Field of Hope 希望的田野 , 2020

Field of Hope 希望的田野 

2020

Oil on canvas

150 x 300 cm

Laughing at this World No.1 笑这个世界 No.1, 2020

Laughing at this World No.1 笑这个世界 No.1

2020

Oil on canvas

200 x 150 cm

Spring Conversation 谈春, 2020

Spring Conversation 谈春

2020

Oil on canvas

200 x 180 cm

Chambers Fine Art is pleased to announce a new online exhibition featured exclusively on the ADAA Member Viewing Rooms entitled Guo Hongwei: Among the Masses. Since Things, his first exhibition at Chambers Fine Art in 2009, Guo Hongwei’s primary focus has been on painting although in The Great Metaphorist in 2014 he adopted a multi-media approach including video for a metaphorical exploration of the daily commute between his home and studio. In spite of this temporary diversion and occasional ventures into installation, he has continued to produce a varied group of paintings and watercolors in which manmade objects and materials from the natural world are transformed by his innovative handling of watercolor and unusual combinations of different pigments and media in his oil painting. Guo’s watercolors were the subject of his New York solo exhibition Pareidolia at Chambers Fine Art this past March; unfortunately, the exhibition was cut short after only being open for one week, due to the city-wide lockdown in response to the COVID-19 pandemic. 
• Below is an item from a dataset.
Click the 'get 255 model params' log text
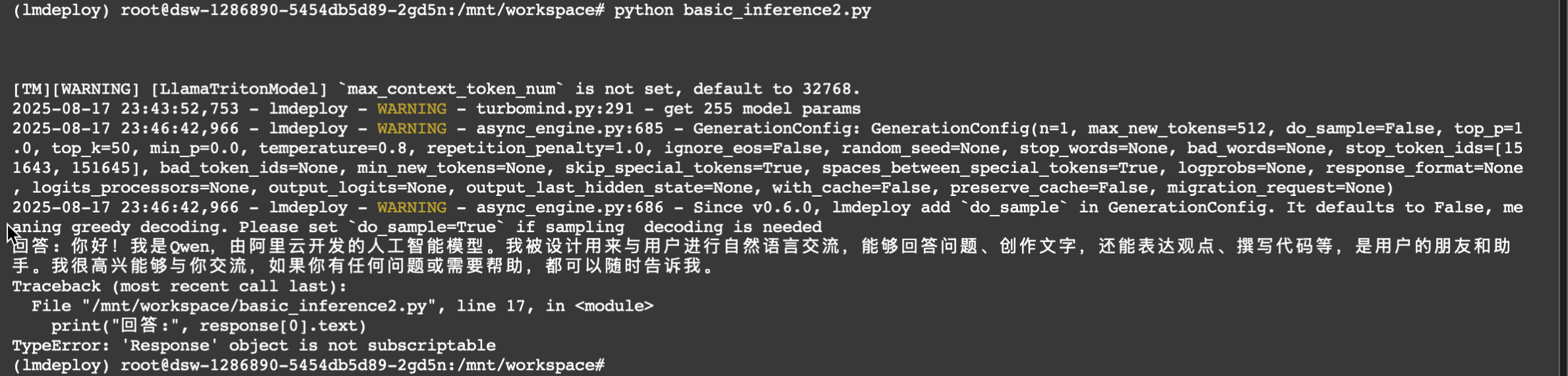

The paintings assembled in the virtual exhibition Among the Masses, conceived and executed during the COVID-19 pandemic, are a striking departure from the watercolors that were shown in New York. Executed in oil on canvas, the works are a thoughtful development of ideas concerning subject matter and technical approaches to painting that have long characterized Guo’s work. Prior to 2009, the thematic content of Guo’s painting had been highly personal, much of it derived from family snapshots. For the greater part of the next decade he favored inanimate subject matter, for example inconsequential objects selected from the clutter in his studio or random images selected from the internet. The culmination of this approach occurred in 2017 with paintings such as The Gate, which at first glance appears to be an eccentric abstraction although in fact it is based on a plastic walker used by his young son while learning to walk. Simultaneously, he began selecting images he found online that incorporated human or animal forms, specially the panda, that provided opportunities for developing the full range of the painterly skills that he had acquired while studying at the Sichuan Fine Arts Institute. 
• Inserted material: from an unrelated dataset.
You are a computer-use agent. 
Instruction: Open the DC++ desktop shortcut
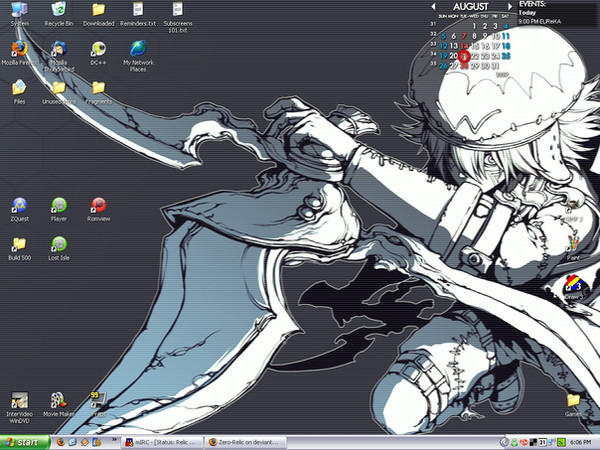tap(98, 49)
The individual works may be divided into two basic categories, depending on whether the source of inspiration was located online or offline. Even before the pandemic Guo was a devotee of Kuaishou, a video-sharing app wildly popular among young people in China. Viewing himself as a researcher whose aim is to give as broad a view as possible of life in China during the pandemic, he refuses to prioritize among those he finds online he and those he experiences and those he photographs himself. Typical of the first group are Laughing at this World and The Master Practitioner, both inspired by an older man who, lost in his own world, danced solo on a Segway and achieved instant ‘viral’ fame on the Kuaishou platform. In the second group Spring Conversation and the related works, The Dance of Sha and The Love of Sha, are derived from Guo’s own experience, an early morning visit to Tiantan Park where he saw two elderly ladies conversing and a visit to a dance-for-hire club in southwest China, popularly known as “sand dance” clubs in reference to the potential for subdued eroticism during the brief encounters between professional ballroom dancer and client.
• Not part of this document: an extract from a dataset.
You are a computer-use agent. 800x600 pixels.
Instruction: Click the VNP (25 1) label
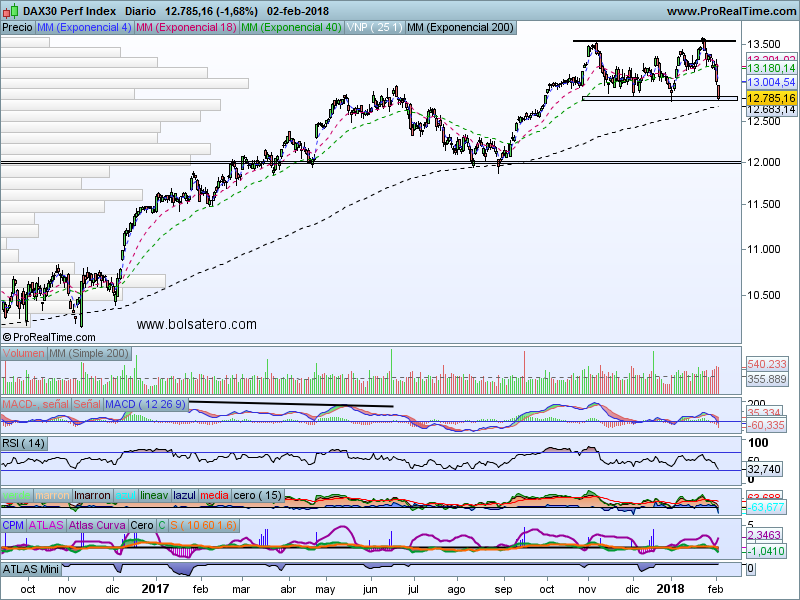tap(374, 28)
At this stage in his career Guo has adopted a new role, that of the contemporary history painter although he does not focus on heroic events, rather the opposite. After a decade of experimenting with different approaches to painting on paper or canvas, he has now come to the realization that it is impossible for a painter of his generation to forget everything that has been done in the past. He has said that he is now more open to his unconscious, and recognizes that every time he applies brush to canvas, the resulting mark might refer to traditional Chinese painting, to Western Old Masters, to manga, or naive art. Once assembled, he believes, they become evidence of his own distinctive personality.